Professor Ventry Co-authors Brief in Ninth Circuit Tax Case
Professor Dennis J. Ventry, Jr. co-authored an amici curiae brief submitted to the U.S. Court of Appeals for the Ninth Circuit on behalf of tax law professors in Sophy v. Commissioner. The case involves whether the dollar limitations in the federal statute allowing taxpayers to deduct interest on home mortgage indebtedness ($1 million limitation on principal) and home equity indebtedness ($100,000) should be determined on the basis of "per residence" or "per taxpayer." If "per residence," two unmarried co-owners of a primary residence are limited to a proportionate share of interest on $1.1 million of principal. But if "per taxpayer," two unmarried co-owners of a primary residence would apply the limitations separately such that each could deduct interest on $1.1 million of principal.
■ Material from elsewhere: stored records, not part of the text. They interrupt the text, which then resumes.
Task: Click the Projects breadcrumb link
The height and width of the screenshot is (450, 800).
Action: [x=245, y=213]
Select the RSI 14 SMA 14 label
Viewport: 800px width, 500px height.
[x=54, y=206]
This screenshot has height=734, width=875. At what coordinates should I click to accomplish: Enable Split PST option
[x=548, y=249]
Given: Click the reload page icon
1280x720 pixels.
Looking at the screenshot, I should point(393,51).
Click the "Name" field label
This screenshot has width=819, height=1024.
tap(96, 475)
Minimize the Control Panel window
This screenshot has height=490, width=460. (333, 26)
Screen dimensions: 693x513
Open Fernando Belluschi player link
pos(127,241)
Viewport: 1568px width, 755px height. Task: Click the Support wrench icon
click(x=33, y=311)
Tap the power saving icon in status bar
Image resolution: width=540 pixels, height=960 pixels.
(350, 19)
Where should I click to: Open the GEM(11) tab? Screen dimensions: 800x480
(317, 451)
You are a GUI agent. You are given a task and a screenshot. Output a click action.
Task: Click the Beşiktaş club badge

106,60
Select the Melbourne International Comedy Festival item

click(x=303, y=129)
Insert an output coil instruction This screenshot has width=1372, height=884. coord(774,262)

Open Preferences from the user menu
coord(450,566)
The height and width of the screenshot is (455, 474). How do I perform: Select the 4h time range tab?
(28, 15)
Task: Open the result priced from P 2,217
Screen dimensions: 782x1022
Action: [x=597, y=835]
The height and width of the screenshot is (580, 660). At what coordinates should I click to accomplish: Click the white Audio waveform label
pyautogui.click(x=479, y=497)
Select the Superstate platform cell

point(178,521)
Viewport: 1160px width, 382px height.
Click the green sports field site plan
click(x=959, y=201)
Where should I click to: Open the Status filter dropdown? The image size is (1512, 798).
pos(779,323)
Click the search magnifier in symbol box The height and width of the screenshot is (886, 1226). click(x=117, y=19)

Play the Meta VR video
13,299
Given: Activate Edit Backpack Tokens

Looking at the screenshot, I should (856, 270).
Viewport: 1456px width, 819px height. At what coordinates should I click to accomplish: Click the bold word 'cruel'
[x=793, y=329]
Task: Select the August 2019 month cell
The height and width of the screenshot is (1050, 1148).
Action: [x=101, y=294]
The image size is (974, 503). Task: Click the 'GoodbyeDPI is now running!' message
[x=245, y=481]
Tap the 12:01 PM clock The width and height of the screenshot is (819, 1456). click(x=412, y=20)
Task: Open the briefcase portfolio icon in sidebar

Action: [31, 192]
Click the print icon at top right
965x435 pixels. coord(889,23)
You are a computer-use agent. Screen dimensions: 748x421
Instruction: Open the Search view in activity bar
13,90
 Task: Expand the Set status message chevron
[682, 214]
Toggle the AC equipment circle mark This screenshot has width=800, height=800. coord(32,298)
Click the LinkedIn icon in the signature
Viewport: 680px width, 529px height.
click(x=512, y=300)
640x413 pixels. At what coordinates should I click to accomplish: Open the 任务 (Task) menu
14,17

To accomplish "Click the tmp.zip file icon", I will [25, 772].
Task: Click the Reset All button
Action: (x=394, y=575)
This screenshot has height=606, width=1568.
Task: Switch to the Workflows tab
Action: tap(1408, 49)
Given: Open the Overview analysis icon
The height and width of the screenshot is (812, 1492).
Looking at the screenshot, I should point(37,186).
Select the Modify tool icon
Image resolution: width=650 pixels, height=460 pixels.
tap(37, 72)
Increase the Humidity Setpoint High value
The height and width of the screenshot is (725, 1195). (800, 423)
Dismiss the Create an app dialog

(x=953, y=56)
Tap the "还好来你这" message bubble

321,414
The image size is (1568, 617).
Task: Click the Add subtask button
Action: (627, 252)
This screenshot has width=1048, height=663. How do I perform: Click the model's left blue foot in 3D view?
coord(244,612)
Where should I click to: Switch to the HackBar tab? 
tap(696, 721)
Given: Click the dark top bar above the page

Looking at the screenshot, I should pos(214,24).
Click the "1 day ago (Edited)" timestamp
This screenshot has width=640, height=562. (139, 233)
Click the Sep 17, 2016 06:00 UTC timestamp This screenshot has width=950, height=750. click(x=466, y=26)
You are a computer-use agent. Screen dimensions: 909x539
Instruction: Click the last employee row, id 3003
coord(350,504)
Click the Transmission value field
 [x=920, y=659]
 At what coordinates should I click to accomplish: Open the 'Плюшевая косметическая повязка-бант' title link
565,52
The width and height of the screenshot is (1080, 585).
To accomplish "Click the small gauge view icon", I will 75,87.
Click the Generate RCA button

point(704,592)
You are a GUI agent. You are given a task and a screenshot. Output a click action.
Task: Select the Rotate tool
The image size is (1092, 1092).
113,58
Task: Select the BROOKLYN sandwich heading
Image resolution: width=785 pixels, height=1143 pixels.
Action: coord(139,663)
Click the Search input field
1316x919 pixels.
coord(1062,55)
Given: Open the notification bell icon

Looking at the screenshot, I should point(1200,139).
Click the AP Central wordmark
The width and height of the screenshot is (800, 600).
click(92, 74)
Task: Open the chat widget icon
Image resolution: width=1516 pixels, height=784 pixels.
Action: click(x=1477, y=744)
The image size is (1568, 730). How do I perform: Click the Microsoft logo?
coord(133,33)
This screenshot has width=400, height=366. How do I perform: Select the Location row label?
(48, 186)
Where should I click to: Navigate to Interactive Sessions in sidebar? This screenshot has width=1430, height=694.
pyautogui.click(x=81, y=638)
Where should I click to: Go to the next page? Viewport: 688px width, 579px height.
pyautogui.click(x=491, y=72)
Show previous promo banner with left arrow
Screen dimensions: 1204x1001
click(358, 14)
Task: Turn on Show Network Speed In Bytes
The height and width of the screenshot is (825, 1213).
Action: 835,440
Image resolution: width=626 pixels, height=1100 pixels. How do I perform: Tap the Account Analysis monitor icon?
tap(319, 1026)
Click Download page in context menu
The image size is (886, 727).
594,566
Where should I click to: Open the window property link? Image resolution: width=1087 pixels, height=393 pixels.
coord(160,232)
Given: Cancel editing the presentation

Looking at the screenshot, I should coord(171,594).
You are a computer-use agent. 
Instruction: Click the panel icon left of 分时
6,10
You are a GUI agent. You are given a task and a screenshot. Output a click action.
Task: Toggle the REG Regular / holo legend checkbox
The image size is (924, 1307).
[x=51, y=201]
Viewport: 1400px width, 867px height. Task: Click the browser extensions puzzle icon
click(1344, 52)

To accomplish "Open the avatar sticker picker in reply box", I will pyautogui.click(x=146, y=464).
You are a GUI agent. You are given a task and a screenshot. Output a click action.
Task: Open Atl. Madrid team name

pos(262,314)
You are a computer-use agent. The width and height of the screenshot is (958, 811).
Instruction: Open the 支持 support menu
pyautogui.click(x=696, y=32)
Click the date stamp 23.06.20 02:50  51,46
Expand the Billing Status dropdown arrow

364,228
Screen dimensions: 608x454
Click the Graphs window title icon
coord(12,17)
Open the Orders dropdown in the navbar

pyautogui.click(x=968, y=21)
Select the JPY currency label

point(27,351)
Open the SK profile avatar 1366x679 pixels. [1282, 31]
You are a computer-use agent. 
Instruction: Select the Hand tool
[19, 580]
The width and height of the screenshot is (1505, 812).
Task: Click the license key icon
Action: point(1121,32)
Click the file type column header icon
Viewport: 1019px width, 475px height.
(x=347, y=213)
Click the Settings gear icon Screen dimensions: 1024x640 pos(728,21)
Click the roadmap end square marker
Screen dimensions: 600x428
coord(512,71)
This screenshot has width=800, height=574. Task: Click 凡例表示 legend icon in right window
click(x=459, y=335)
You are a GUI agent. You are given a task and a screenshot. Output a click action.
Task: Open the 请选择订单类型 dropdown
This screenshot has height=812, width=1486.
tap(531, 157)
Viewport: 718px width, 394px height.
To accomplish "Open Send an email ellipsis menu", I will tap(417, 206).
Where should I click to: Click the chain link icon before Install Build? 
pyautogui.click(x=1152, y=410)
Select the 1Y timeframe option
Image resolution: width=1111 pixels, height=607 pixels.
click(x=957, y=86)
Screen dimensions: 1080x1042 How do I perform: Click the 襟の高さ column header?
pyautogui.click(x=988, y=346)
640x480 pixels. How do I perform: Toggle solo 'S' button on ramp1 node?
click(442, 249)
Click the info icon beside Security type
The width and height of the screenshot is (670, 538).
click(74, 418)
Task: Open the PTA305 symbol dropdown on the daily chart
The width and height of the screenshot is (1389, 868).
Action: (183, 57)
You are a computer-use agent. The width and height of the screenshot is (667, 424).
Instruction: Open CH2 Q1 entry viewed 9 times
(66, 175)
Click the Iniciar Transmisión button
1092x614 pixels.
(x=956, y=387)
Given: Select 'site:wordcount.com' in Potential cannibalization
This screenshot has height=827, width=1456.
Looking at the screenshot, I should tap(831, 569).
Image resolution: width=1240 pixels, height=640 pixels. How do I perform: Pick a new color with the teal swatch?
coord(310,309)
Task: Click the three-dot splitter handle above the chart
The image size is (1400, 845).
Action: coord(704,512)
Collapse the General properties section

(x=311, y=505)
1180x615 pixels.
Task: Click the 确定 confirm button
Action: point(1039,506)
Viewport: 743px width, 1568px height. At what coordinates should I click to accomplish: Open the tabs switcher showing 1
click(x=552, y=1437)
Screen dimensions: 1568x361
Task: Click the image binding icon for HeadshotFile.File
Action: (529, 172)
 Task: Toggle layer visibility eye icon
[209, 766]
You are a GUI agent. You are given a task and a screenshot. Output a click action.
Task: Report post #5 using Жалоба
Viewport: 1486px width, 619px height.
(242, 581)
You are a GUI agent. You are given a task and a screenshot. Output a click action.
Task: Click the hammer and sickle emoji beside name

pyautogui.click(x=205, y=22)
In the underlying case, the U.S. Tax Court held that the limitation applies "per residence" rather than "per taxpayer." The amici curiae brief urges reversal on grounds that the statute is unclear as to application of the statutory limit. The question before the court has broad implications, including the proper tax treatment of same-sex couples, a group of taxpayers that is considered unmarried in the eyes of federal tax law but treated the same as opposite-sex married couples with respect to the limitation on the deductibility of qualified mortgage debt.
Professor Ventry is an expert in tax policy and legal ethics. His research interests include tax expenditure analysis, family taxation, professional responsibility and standards of care, tax filing and administration, tax compliance, public finance, and tax and legal history. In addition, he was recently added as a co-author on the casebook, Legal Ethics and Corporate Practice.